SGPose mitigates these challenges by reconstructing object poses from as few as ten views. Starting with a random cuboid initialization, SGPose foregoes the need for Structure-from-Motion (SfM) derived geometry and CAD models. Instead, it regresses dense 2D-3D correspondences directly from the sparse inputs, using geometric-consistent depth supervision and online synthetic view warping to enhance performance. Experiments indicate that SGPose outperforms existing methods, particularly on challenging benchmarks like the Occlusion LM-O dataset.
Methodology
SGPose introduces several key innovations:
- Geometric-aware Depth Rendering: The framework formulates Gaussian primitives as elliptic disks to compute depth rendering efficiently. The alpha-blended depth map aggregates the depth values across Gaussian primitives, guiding synthetic view rendering and pruning efforts.
- Sparse View Object Reconstruction: Given only ten views, SGPose generates a high-quality geometric-aware depth representation, using geometric-consistency constraints to oversee the object-centric 3D reconstructions.
- Synthetic View Warping and Online Pruning: To combat overfitting under sparse views, SGPose implements synthetic view warping. The geometric-consistent constraints ensure that the depth map accurately represents the object scene, which subsequently enables reliable online pruning to minimize issues like floaters and background collapse.
- Dense 2D-3D Correspondences: By transforming the rendering depth into 3D points in camera coordinates and subsequently mapping them to world coordinates, SGPose produces dense 2D-3D correspondence maps essential for the monocular pose estimation task.
The loss function integrates image rendering, view warping, and geometric-consistent depth terms to maintain high fidelity in object reconstruction from sparse inputs. Notably, the method does not require CAD models, making it highly adaptable.
Results
Experiments demonstrate that SGPose achieves significant performance gains compared to both CAD-based and CAD-free methods, even when trained from significantly fewer images.
- LM Dataset: On the LM dataset, SGPose achieves performance on par with state-of-the-art methods using the Proj@5pix metric.
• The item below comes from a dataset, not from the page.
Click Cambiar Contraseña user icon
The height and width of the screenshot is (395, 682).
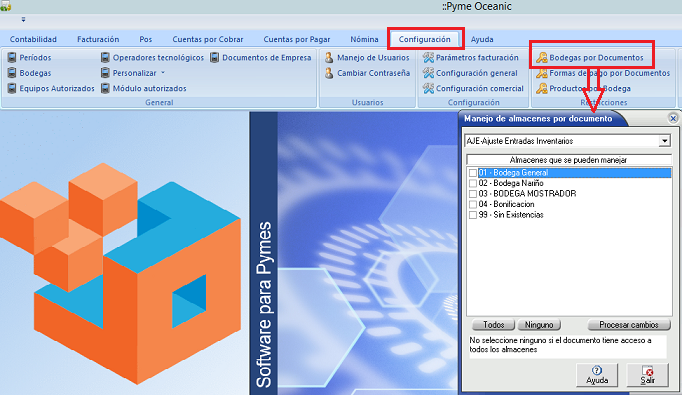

Particularly noteworthy is its competitive performance using only ten views, indicating its efficiency and flexibility.
- Occlusion LM-O Dataset: For the more challenging Occlusion LM-O dataset, SGPose renders occlusion-rich synthetic views that significantly improve pose estimation accuracy. The framework successfully addresses heavy occlusions in the dataset, often outperforming even the best CAD-based methods.
The use of occluded images in training substantially enhances the model's ability to handle real-world scenarios involving heavy occlusions. This adaptation is a testament to its robust design and effective handling of sparse input conditions.
Implications
SGPose has both practical and theoretical implications. Practically, it offers a framework that can more readily be deployed in real-world applications where obtaining detailed CAD models is impractical. Theoretically, it pushes the boundaries of Gaussian-based methods and monocular pose estimation by demonstrating how sparse inputs can yield robust 3D reconstructions.
Speculative Developments: Future work could involve refining the training process to reduce overall time, enabling real-time online reconstruction and pose estimation. Additionally, expanding the framework to handle a broader range of object categories and integrating real-time depth sensors could further enhance its applicability and performance.
Conclusion
SGPose represents a significant advancement in monocular object pose estimation, effectively replacing the need for CAD models with a Gaussian-based approach capable of handling sparse views. By leveraging geometric-aware depth rendering, synthetic view warping, and online pruning, the framework achieves high accuracy in both standard and occlusion-heavy datasets, setting a new benchmark for CAD-free pose estimation methods.